» **TASK SET**
**1.** From the development assistance passage, copy the text from "A: Yes, our" up to and including "some major projects.".
**2.** According to the development assistance passage, why is a detailed account of assistance given? Answer in one to three sentences.
**3.** In the development assistance passage, to which body has another round of humanitarian assistance been assigned?

*** EXERCISE PASSAGE ***

A: Yes, our economy is not doing well at the moment. We have to prune down total amount of overseas development assistance. Last year, there was a 10 per cent slash.

This year the difficulties are still there but our Government has decided not to slash assistance this year. What we are doing right now is not only to maintain the size of the ODA but we will be happy to continue with what we have. We are focusing much on what we call humanitarian assistance and security. It is not the monumental construction assistance, although there are some major projects.

But we have much closer consultation with Governments of recipient countries and NGOs and the people of this region. We give a detailed account of assistance so that the ODA will become more attractive and helpful. For instance, we have decided to give another round of humanitarian assistance to the UN's High Commission for Refugees for the displaced people to return to their homes in North and East of Sri Lanka.

*** INFORMATION PROVIDED ***

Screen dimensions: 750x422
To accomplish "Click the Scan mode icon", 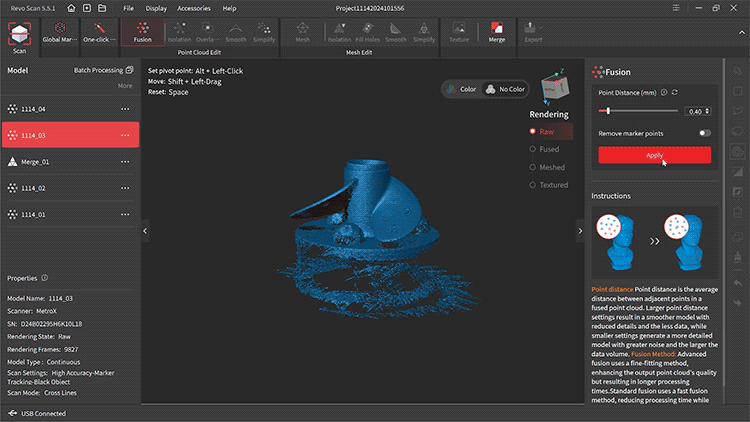I will point(19,33).
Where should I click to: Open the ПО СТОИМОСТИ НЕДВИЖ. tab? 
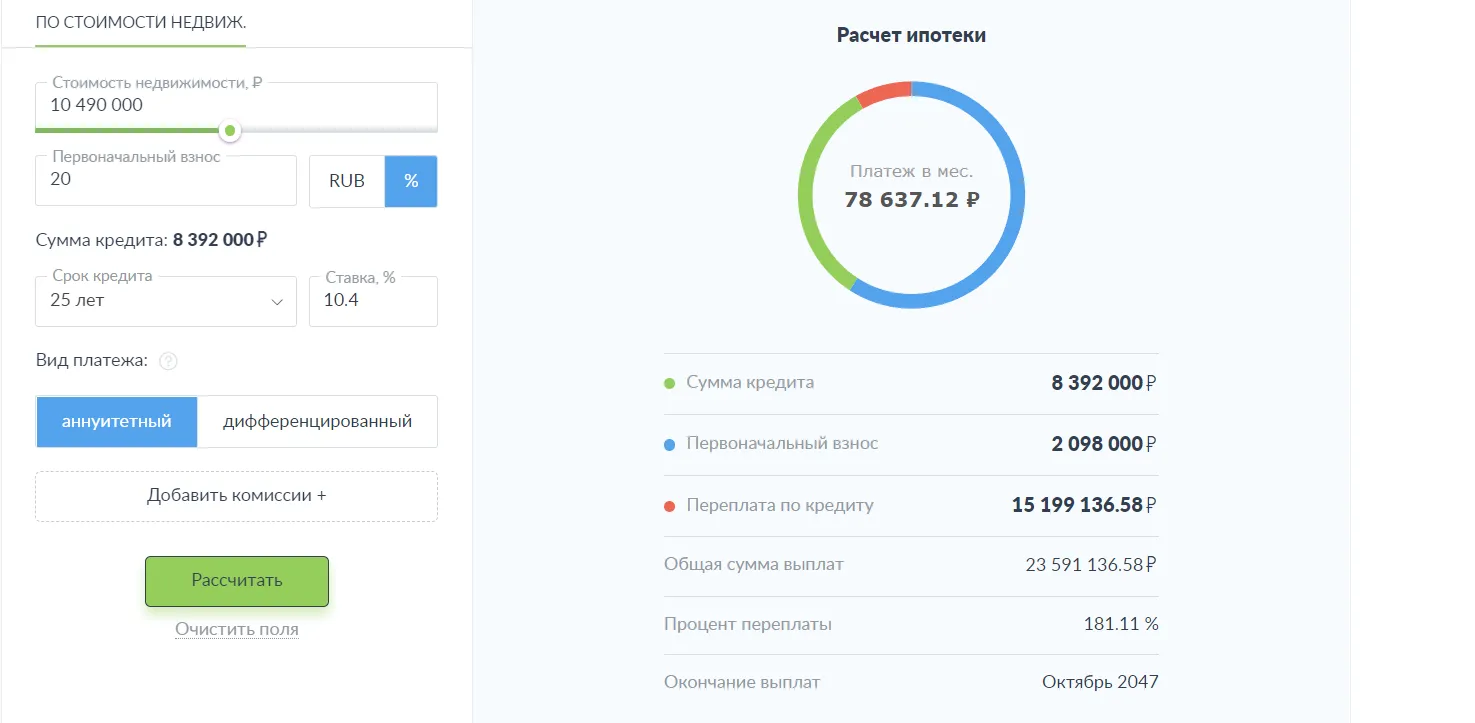click(x=140, y=23)
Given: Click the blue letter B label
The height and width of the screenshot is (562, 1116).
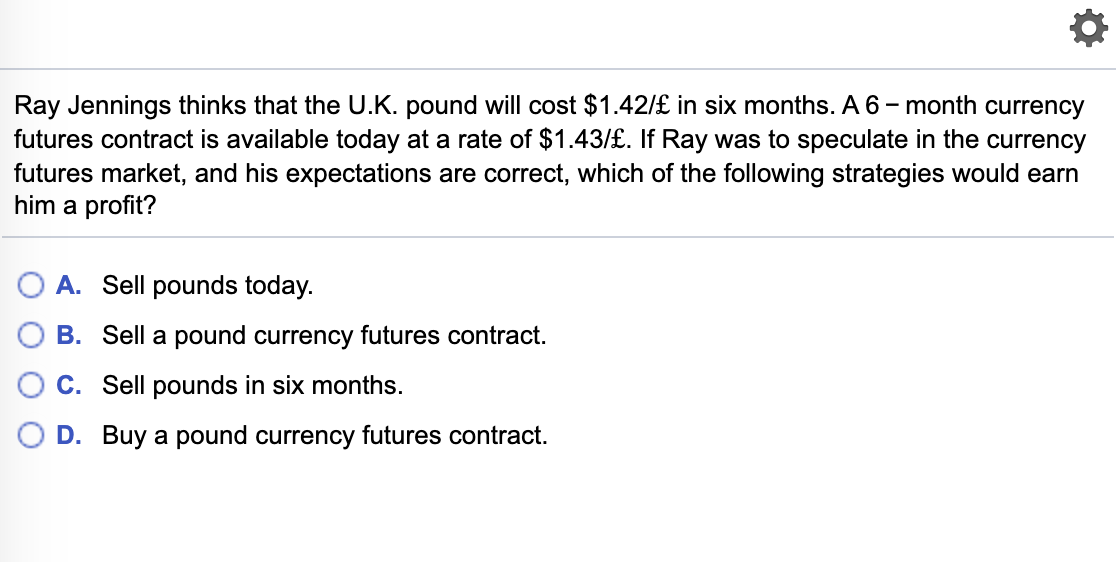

***

» **RESULTS OF THE EXERCISE**
**1.**
A: Yes, our economy is not doing well at the moment. We have to prune down total amount of overseas development assistance. Last year, there was a 10 per cent slash.

This year the difficulties are still there but our Government has decided not to slash assistance this year. What we are doing right now is not only to maintain the size of the ODA but we will be happy to continue with what we have. We are focusing much on what we call humanitarian assistance and security. It is not the monumental construction assistance, although there are some major projects.

**2.** A detailed account of assistance is given so that the ODA will become more attractive and helpful.

**3.** The UN's High Commission for Refugees.